At last, the new year is finally here! Yay!!! January SECOND of 2009!
And don't try to tell me that it started yesterday. Yesterday was all about parades and football ~ and the last desperate grasp of 2008 whiplash. Since I refuse to believe that this year will be as bad-funky as the-year-that-shall-not-be-named, I've decided that yesterday only counts toward my karmic rewards under the heading of 'crap I've had to endure last year'. And why is it that I REFUSE to acknowledge it as '09 you ask...
Because I...am...an optimist. Yesterday could not be part of the bright-shiny-it's-gonna-be-a-great- (or at least so much better) -year that I've envisioned as 2009. Here's a rundown of why...
I'm tired of talking about hubby's self-blindness in which he claims the faults in his behavior are not his own, but the blooming of my own self-destruction. I shall not go further into this. You can assume correctly that it was a huge fight. You can also assume, correctly, that this was not the worst of yesterday.
I got my car back yesterday. We've been a one car family for over two years, but hubby found a commuter car, on Wednesday, through his job. It is inexpensive and we can in-house-finance it until the taxes come back and we can pay it off.
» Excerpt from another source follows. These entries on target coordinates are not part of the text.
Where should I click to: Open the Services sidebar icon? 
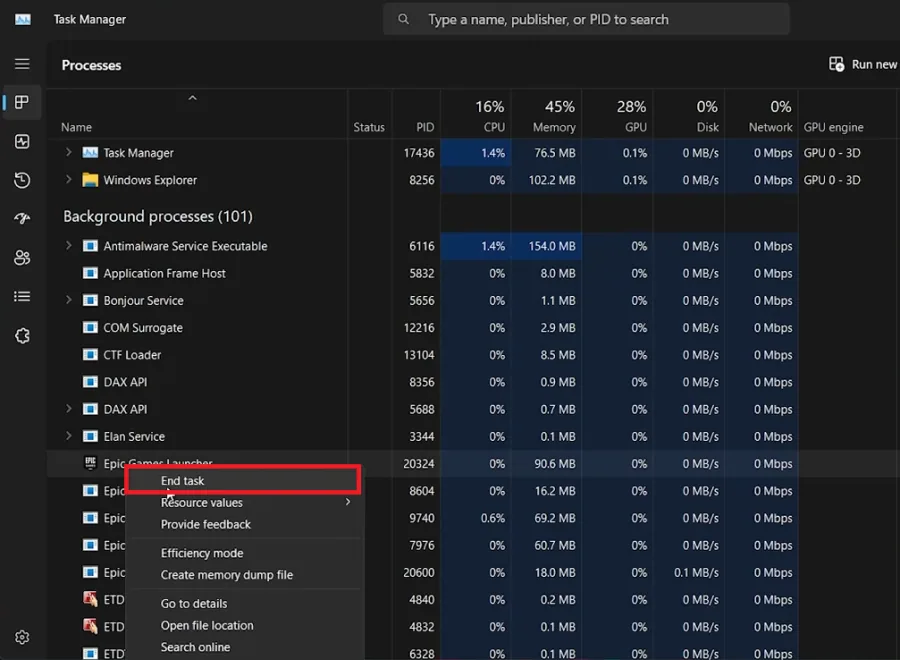[22, 336]
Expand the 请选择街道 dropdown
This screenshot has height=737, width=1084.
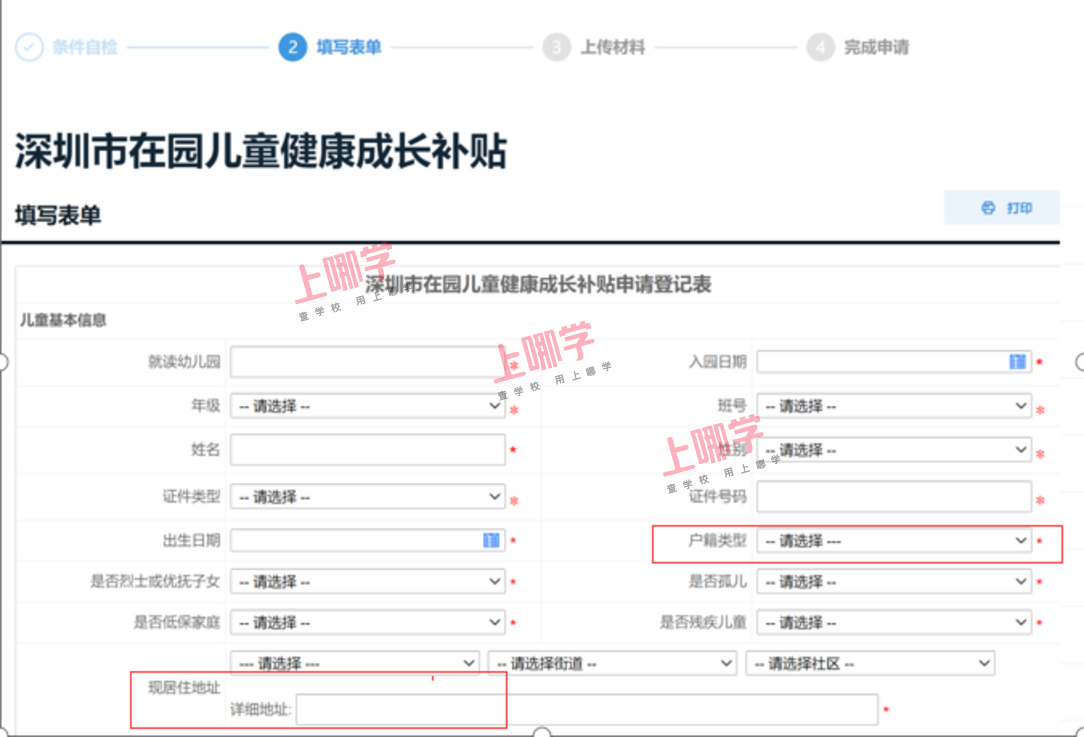[612, 663]
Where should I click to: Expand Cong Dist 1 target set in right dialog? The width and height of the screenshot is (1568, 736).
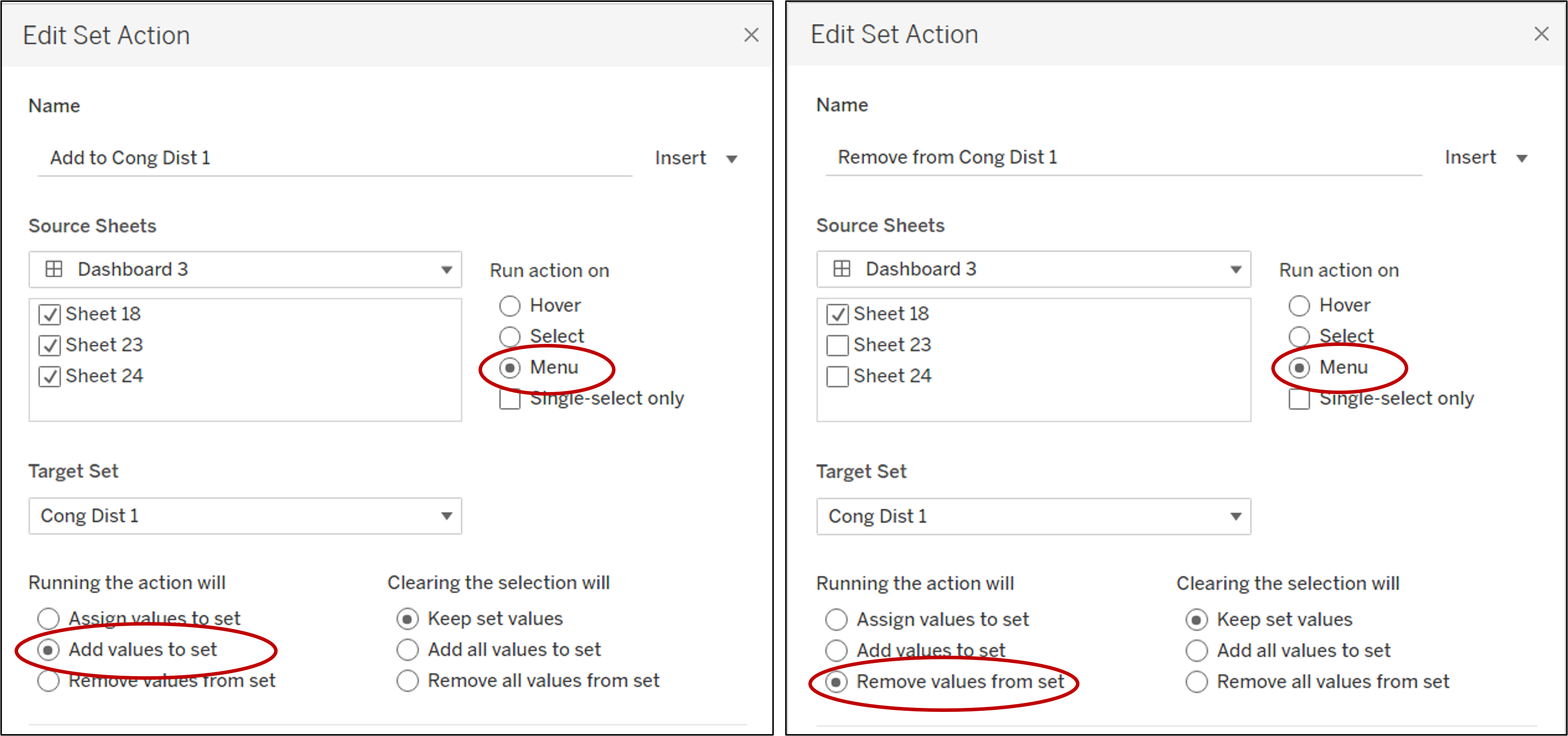pyautogui.click(x=1033, y=516)
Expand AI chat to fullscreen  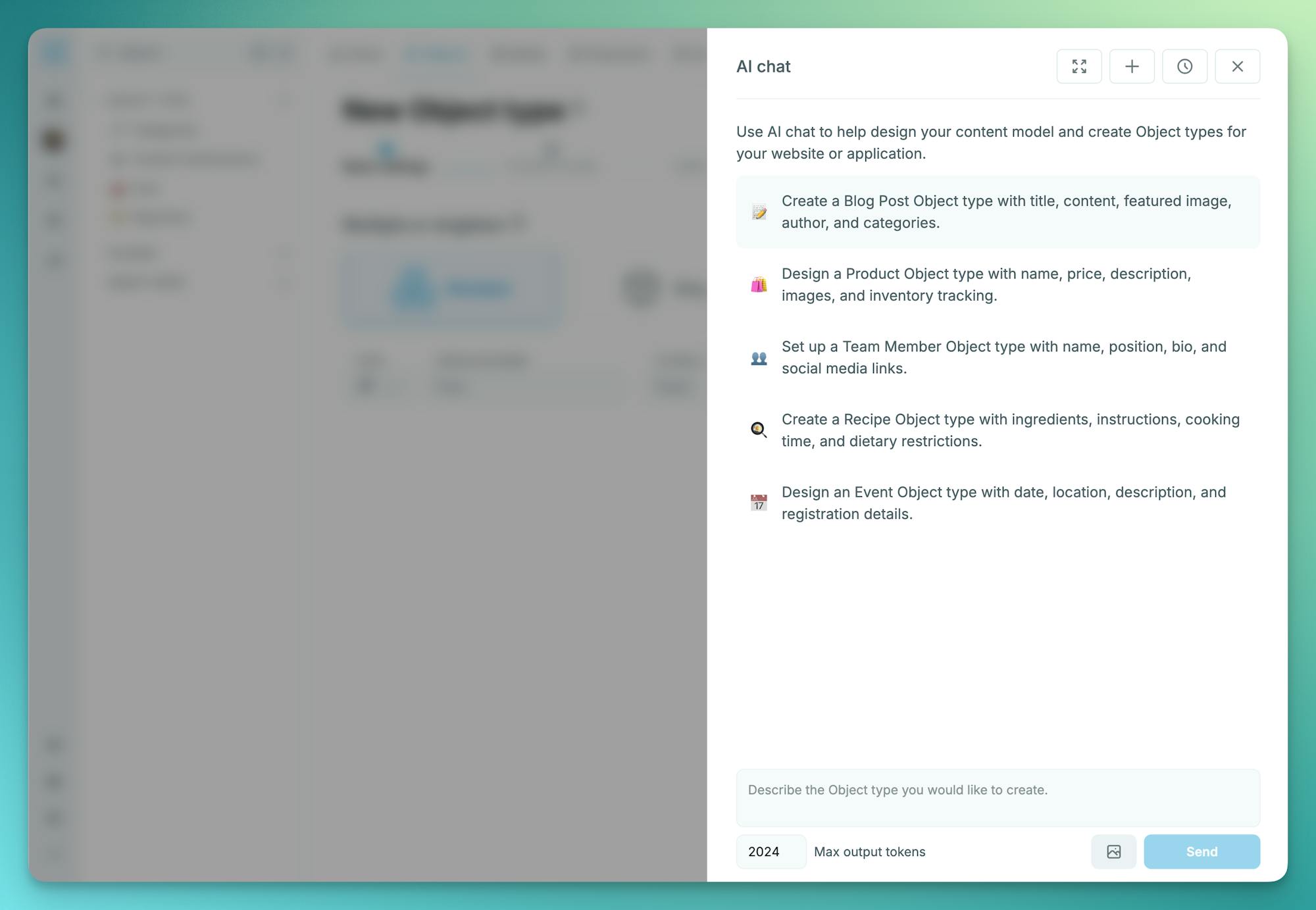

I don't know what it is about 'his' car, but I can't stand driving it. Even with it's power door locks and power windows and it's alarm system and it's 4 doors (which would make putting the munchkin into his car seat oh-so-much easier), I simply don't like the feel of it. I prefer my little manual everything, no alarm having, two door car. I don't even want to ride in it, never mind drive the thing, even if it is freshly detailed and purty lookin'.
Therefore, while hubby was out yesterday, working on his eldest son's new vehicle, (yes, he got one of his own too) I detailed MY car. It took me three hours. Coming behind a mechanic that has had full-time use of a vehicle for two years is a lot of damn work.
For those of you without mechanics in the family, let me tell you something; there are two types of mechanics. They are either absolutely meticulous about their own vehicles from the floorboards to the fan-belts ~ everything maintained and kept clean to the highest order... OR... They keep the engine running with all manner of regular maintenance, but the interior is a complete disaster area. A total pig-sty. Hubby is the second type of mechanic. When I was done yesterday, it was the first time I had seen the carpeting of the car in well over a year.
When I went to go get milk last night, I took my happy, immaculate-interior, little ride and enjoyed being able to put the acquired groceries wherever I so chose, not wherever I could cram them. But, before I left, hubby asked me to take his new-to-him car so that I could gas it up. I didn't and by the time I made it home, I had the guilts. So I put away the milk, and told him to give me his keys, I'd run back into town and gas up his car for him. I should have known better.
You see, because he works for the dealership, they let him take the car home as an overnight test-drive. Today, all the office people will be back in to work, and if he wants to, they'll proceed with the paperwork and get him all legal. I knew that he'd chosen to buy the car, but the dealership didn't yet, no biggie. Yeeeaaap, not so much...
As I'm explaining all of this to the police officer, who pulled me over for not having any plates on the vehicle ~ seems that the "black tag" that they put into the vehicle for all manner of test drives no longer counts when you're buying the car; and then, I had no insurance ~ because I forgot to take the insurance card from the dealership out of hubby's wallet and bring it with me. And of course, I'm trying to explain why I have absolutely nothing aside from my own ~was-a-spotlessly-clean-record-for-10-years~ driver's license... not a hint of paperwork ~ anywhere. I'm simply outta practice in so far as talking my way out of a ticket, and got cited for both counts.
After the cop had mercy on me and didn't tow the car, explained this to me, and made me sign said ticket, I asked him to follow me home because I was going to go home and kick my husband's ass. This is Texas, not California; he told me that was between us.
So, this was how New Year's Day went around here. A huge-for-us fight about behavior vs. self-destruction, followed by hubby being gone for 6 hours and me cleaning the OMG-are-you-serious?-shithole that was the interior of my car, followed by a squabble about what car I'm going to take to get milk, followed by a guilt-induced
Yay!!! January SECOND of 2009!!! The new year is finally here!